People tend to have a laundry list of misconceptions when it comes to foster care. One of these common misconceptions is that foster parents must be stay-at-home parents. While it is wonderful if you have the privilege to stay home, it is simply not always realistic in this day and age. There are more and more households that require two incomes with the increased cost of living. Also notable is another common misconception, foster parents are not always married or in a relationship, requiring that a single foster parent seek income outside the home. As for the question at home, you can absolutely be a foster parent while holding down a full-time job. It will simply take the support of those around you and the foster care system to make sure the child’s needs are met.

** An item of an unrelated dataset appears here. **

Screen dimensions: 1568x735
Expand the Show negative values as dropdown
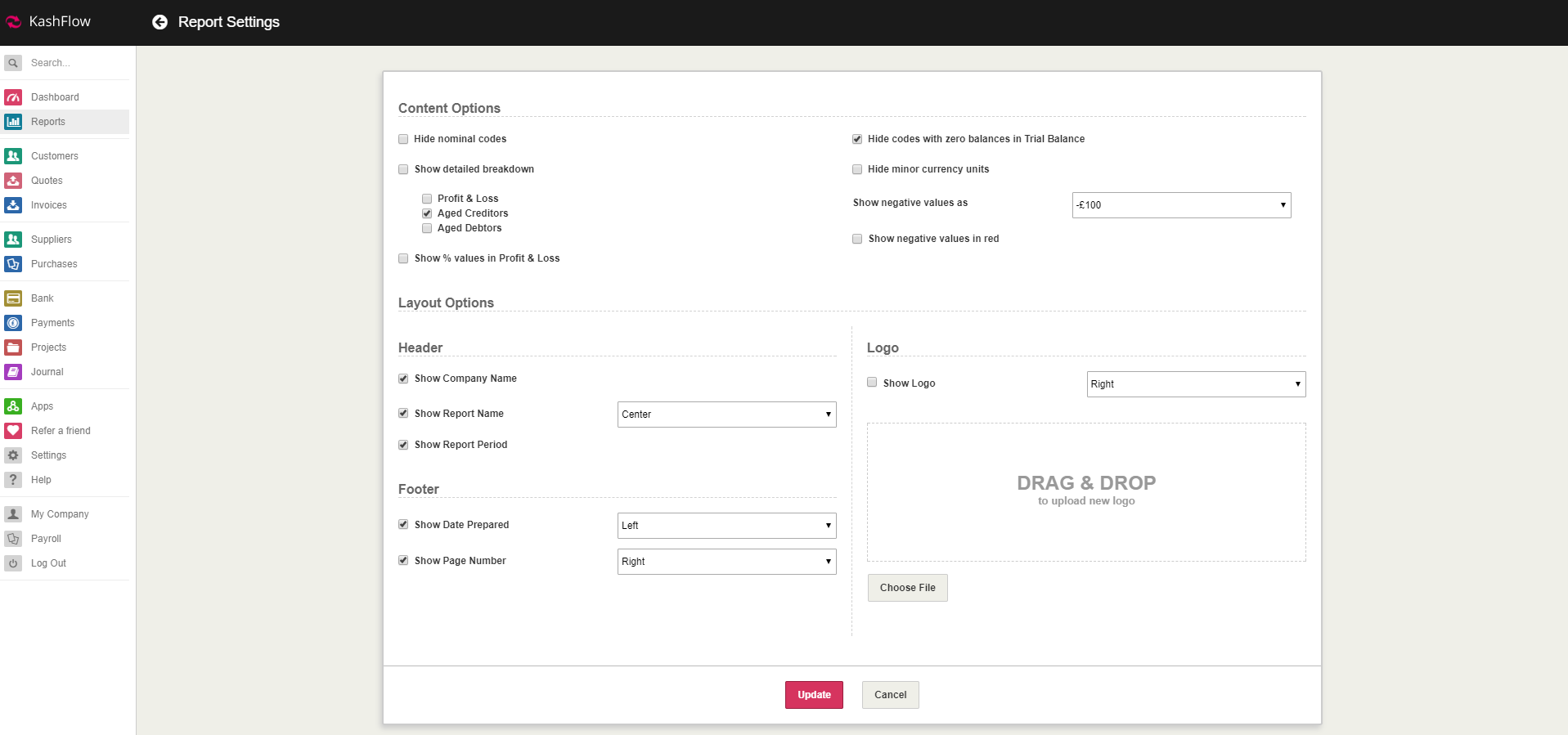click(1181, 205)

Foster care is not at all meant to make your life more difficult. While there are expectations of care levels and nurture, the foster care system understands that foster parents are providing a service. The ultimate goal of foster care being reunification, foster parents are caring for children often for an interim period. With this, the system should be there as a support for any roadblocks that hinder the care of a foster child.

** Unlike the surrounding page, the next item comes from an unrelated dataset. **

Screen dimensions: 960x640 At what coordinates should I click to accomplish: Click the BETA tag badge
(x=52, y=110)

One such roadblock for a foster parent with a full-time job may be childcare. The great news is that the state will often pay for childcare for foster children. Adoption.org addresses this issue stating, “Reimbursement is offered to cover the cost of daycare up to a state-allotted rate. This rate is typically what a daycare provider would earn if a child comes from a family who receives income-based assistance. However, child care assistance is provided for foster families and their foster children regardless of the family’s income.”

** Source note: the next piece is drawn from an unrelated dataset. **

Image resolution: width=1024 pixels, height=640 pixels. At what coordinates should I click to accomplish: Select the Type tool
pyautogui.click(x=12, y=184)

The second roadblock for a foster parent who works full-time may be worry that they have enough time to care for a child. While this fear is valid, it is important to note that it is better for a child to have some time within a home than be without a safe home. Foster children may come from situations where they require more attention, however, they should be treated like other children. Foster parent Caroline Bailey detailed her journey here as she talked about being a full-time working foster mom to a newborn, including tips to help anyone through the journey. Just like a parent of biological children might work full-time, there is no requirement for a foster parent to stay home.